### Opgave 1:
Kun je in de rijen de regels vanaf de regel met "Task: Click the current price label 3,446.98" tot en met de regel met "click(x=116, y=62)" omzetten in een genummerde lijst, zonder de lege regels?

### Brontekst:
-----
Hoger onderwijs: waarom witte, welgestelde studenten beter presteren

'In veel opleidingen gaan de meeste casussen die worden besproken nog altijd over traditionele middenklassegezinnen.' © Image Desk
Ann Peuteman

Wie niet wit, bemiddeld, cisgender en gezond is, begint niet alleen minder vaak aan een studie in het hoger onderwijs, maar slaagt er ook moeilijker in om een diploma te behalen. ‘Hoog tijd dat we ervoor zorgen dat álle jongeren zich welkom voelen op onze hogescholen en universiteiten.’

‘Diversiteit is een voorwaarde voor excellentie.’ Dat is een van de stellingen uit het manifest aan het eind van het boek Diversiteit in het hoger onderwijs, waarin onderzoeken en inzichten over de verscheidenheid van de studentenpopulatie (of het gebrek daaraan) worden samengebracht. ‘Wij hopen dat zo veel mogelijk collega’s het manifest zullen ondertekenen en dat we ook actie kunnen ondernemen om ons hoger onderwijs op alle vlakken diverser te maken’, klinkt het.
-----
### Materiaal bij opgave:
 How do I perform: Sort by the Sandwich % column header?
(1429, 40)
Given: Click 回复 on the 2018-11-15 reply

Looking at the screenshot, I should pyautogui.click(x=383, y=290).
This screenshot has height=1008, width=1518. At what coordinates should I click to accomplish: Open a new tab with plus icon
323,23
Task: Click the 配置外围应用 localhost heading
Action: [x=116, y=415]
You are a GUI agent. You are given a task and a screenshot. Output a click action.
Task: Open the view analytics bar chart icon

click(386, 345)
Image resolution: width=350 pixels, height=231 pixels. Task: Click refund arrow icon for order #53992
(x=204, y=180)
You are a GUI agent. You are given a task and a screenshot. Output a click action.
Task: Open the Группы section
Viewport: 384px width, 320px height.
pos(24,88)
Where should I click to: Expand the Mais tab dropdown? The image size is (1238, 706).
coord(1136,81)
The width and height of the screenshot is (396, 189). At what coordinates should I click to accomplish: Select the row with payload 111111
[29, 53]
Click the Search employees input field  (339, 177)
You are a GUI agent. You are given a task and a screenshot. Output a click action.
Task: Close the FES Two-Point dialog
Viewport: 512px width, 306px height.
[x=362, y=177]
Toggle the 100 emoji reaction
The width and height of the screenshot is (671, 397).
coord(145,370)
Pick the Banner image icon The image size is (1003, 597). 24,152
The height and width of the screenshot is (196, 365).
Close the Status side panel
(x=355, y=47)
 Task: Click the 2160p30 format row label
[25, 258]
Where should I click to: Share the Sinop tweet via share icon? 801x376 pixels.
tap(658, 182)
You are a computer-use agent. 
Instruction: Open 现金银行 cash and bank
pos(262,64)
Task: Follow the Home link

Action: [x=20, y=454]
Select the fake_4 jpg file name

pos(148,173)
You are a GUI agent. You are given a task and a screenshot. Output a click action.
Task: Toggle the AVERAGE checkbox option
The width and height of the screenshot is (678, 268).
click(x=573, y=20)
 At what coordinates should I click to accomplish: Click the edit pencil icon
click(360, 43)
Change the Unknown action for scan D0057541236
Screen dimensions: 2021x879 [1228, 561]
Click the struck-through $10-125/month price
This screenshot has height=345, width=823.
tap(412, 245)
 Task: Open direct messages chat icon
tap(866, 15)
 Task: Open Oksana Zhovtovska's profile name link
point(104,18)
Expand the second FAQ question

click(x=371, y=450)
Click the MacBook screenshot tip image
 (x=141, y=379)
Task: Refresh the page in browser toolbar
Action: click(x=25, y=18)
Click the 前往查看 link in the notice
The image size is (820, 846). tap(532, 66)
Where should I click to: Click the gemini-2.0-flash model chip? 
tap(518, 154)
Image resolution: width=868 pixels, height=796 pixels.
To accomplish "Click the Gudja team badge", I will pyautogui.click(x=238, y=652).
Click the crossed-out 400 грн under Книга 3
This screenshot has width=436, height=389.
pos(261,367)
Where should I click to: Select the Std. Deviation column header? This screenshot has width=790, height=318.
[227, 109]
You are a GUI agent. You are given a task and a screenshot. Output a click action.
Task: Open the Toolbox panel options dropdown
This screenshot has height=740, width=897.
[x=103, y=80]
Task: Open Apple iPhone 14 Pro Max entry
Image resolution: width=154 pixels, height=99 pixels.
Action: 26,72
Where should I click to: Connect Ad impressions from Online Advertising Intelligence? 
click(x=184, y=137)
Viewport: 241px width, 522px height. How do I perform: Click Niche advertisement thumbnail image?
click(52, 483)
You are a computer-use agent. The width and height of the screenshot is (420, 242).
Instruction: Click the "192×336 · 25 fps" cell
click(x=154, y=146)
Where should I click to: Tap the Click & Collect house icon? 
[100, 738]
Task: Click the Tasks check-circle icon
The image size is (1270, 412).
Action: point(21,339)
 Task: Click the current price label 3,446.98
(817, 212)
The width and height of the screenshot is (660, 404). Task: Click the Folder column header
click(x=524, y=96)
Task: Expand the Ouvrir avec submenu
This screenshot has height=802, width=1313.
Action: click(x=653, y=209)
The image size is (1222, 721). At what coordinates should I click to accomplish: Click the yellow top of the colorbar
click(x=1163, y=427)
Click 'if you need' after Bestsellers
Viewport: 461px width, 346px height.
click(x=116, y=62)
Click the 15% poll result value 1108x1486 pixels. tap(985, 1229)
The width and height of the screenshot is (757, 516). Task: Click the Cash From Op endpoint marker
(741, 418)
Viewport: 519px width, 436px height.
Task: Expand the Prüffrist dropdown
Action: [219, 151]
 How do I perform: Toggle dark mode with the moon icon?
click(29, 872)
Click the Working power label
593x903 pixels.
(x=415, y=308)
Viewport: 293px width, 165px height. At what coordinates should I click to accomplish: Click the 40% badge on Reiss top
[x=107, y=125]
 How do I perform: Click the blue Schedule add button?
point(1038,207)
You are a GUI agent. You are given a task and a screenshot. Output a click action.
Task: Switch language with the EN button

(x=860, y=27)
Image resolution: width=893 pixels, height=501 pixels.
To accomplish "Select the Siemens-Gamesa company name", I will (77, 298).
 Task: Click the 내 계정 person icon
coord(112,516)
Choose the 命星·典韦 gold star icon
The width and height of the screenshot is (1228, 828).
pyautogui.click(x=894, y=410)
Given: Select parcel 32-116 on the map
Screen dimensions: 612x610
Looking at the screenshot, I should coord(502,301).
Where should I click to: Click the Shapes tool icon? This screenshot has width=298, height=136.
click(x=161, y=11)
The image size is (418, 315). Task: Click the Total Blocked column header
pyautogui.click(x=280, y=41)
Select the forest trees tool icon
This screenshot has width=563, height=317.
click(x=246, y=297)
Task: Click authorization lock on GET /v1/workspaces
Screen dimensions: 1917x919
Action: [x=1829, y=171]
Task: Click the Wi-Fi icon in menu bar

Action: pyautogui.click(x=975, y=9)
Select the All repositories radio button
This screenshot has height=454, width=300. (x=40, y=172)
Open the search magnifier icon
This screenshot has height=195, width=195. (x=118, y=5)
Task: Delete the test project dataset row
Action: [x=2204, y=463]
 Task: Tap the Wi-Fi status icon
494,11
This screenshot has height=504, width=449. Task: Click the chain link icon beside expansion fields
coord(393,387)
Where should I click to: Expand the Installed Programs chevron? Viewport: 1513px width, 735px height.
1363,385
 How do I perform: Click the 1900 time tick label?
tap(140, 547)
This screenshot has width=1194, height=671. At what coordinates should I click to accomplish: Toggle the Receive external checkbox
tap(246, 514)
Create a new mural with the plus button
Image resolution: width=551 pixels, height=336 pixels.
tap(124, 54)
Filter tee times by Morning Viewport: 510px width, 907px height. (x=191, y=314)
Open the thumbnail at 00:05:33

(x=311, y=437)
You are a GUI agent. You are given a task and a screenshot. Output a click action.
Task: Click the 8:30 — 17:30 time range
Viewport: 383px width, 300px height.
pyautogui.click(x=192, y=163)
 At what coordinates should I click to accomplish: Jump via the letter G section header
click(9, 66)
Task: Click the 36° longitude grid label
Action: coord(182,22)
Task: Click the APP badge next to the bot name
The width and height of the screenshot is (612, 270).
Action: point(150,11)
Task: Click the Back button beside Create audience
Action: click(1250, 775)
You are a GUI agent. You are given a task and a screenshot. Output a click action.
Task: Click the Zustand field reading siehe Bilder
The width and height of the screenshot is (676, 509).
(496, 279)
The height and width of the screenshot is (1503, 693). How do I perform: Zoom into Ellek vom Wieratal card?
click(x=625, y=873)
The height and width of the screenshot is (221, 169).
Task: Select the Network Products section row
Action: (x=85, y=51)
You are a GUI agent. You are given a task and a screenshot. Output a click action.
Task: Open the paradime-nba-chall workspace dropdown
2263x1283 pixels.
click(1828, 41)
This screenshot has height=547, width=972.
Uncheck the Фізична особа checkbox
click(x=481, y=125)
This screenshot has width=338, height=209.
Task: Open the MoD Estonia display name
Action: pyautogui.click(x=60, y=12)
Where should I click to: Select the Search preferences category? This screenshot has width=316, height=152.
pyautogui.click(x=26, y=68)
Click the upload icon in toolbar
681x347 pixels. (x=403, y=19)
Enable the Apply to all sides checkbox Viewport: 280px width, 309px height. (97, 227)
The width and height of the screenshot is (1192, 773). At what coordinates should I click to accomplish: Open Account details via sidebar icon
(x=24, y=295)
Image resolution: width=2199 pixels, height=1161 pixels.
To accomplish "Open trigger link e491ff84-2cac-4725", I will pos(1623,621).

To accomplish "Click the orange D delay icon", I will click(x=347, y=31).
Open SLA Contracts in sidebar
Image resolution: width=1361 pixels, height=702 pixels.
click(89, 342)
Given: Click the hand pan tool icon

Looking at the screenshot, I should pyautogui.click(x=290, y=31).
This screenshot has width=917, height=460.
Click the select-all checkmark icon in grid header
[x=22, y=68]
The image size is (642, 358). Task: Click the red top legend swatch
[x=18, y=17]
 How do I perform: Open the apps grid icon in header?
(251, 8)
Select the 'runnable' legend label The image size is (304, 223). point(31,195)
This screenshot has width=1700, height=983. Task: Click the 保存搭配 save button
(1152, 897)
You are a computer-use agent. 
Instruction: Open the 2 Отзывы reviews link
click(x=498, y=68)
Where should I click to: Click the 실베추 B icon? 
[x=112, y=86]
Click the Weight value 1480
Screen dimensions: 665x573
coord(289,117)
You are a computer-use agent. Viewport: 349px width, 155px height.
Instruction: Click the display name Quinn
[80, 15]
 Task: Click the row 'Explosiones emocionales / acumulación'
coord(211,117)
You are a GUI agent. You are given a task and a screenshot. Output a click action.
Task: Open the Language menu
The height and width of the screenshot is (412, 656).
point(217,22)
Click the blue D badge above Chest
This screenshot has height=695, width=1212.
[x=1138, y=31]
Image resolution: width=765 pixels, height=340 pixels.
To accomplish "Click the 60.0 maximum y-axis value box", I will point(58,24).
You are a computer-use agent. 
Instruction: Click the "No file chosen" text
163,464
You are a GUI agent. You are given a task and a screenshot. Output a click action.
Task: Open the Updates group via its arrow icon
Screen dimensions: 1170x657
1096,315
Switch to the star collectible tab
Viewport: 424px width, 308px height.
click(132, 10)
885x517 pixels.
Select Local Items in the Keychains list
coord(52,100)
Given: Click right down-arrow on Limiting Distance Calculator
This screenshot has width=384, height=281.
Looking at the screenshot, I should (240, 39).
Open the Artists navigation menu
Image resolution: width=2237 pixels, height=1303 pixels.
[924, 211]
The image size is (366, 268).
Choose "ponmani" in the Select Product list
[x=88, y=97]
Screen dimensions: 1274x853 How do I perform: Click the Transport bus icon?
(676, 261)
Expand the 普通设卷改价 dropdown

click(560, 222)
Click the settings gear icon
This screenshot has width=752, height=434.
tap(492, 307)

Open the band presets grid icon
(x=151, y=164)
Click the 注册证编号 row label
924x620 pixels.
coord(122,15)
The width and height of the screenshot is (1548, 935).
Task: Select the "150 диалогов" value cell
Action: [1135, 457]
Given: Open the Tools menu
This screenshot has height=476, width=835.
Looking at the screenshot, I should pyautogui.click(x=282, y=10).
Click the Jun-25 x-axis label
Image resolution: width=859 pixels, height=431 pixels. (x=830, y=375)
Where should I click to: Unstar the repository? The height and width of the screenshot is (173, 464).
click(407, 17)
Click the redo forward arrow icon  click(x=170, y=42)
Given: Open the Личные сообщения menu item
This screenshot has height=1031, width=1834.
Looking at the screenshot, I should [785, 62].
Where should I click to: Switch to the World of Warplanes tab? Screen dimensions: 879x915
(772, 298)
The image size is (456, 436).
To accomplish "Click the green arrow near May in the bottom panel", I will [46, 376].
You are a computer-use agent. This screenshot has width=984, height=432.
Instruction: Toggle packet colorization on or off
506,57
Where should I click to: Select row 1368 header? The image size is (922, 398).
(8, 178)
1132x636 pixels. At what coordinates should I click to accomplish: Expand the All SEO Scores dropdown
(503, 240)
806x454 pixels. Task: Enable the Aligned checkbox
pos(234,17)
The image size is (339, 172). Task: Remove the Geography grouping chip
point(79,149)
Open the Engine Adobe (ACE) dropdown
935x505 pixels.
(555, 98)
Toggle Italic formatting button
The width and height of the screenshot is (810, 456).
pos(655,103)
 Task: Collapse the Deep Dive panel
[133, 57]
-----
### Opgave 2:
Hoe gaat de tekst over diversiteit in het hoger onderwijs verder? Schrijf een vervolg dat na de laatste zin begint.

### Antwoord 1:
1.  Task: Click the current price label 3,446.98
2. (817, 212)
3. The width and height of the screenshot is (660, 404). Task: Click the Folder column header
4. click(x=524, y=96)
5. Task: Expand the Ouvrir avec submenu
6. This screenshot has height=802, width=1313.
7. Action: click(x=653, y=209)
8. The image size is (1222, 721). At what coordinates should I click to accomplish: Click the yellow top of the colorbar
9. click(x=1163, y=427)
10. Click 'if you need' after Bestsellers
11. Viewport: 461px width, 346px height.
12. click(x=116, y=62)

### Antwoord 2:
In 1993 begonnen 141.000 jongeren aan een hogere studie, in 2020 waren dat er al 240.000. Dat kunnen toch niet allemaal witte, welgestelde studenten zijn? ‘De tijd dat hoger onderwijs alleen voor een elite was weggelegd, is inderdaad voorbij’, zegt auteur en onderzoekster sociaal werk Mieke Schrooten (Odisee Hogeschool en UA). ‘Ondertussen zijn er heel veel studenten uit de brede middenklasse bij gekomen, en gaandeweg ook jongeren uit kwetsbare gezinnen.’ Wel studeren kinderen van hoogopgeleide ouders nog altijd vier keer vaker aan een hogeschool of universiteit dan het kroost van laagopgeleide gezinnen. Ook andere kansengroepen, zoals personen met een beperking en jongeren met een migratieachtergrond, zijn er sterk ondervertegenwoordigd. ‘Onze hogescholen en universiteiten zijn vandaag helemaal geen afspiegeling van de samenleving’, bevestigt Schrooten. ‘Dat is echt een probleem, want een hogere studie werkt emanciperend en heeft een grote impact op de kansen die je de rest van je leven krijgt. Dat sommige groepen vandaag ondervertegenwoordigd zijn, versterkt dus de ongelijkheid in de samenleving.’

Het is geen oplossing om een beleid uit te tekenen dat specifiek op verschillende kwetsbare groepen is gericht.

Reinhilde Pulinx (UCLL Hogeschool)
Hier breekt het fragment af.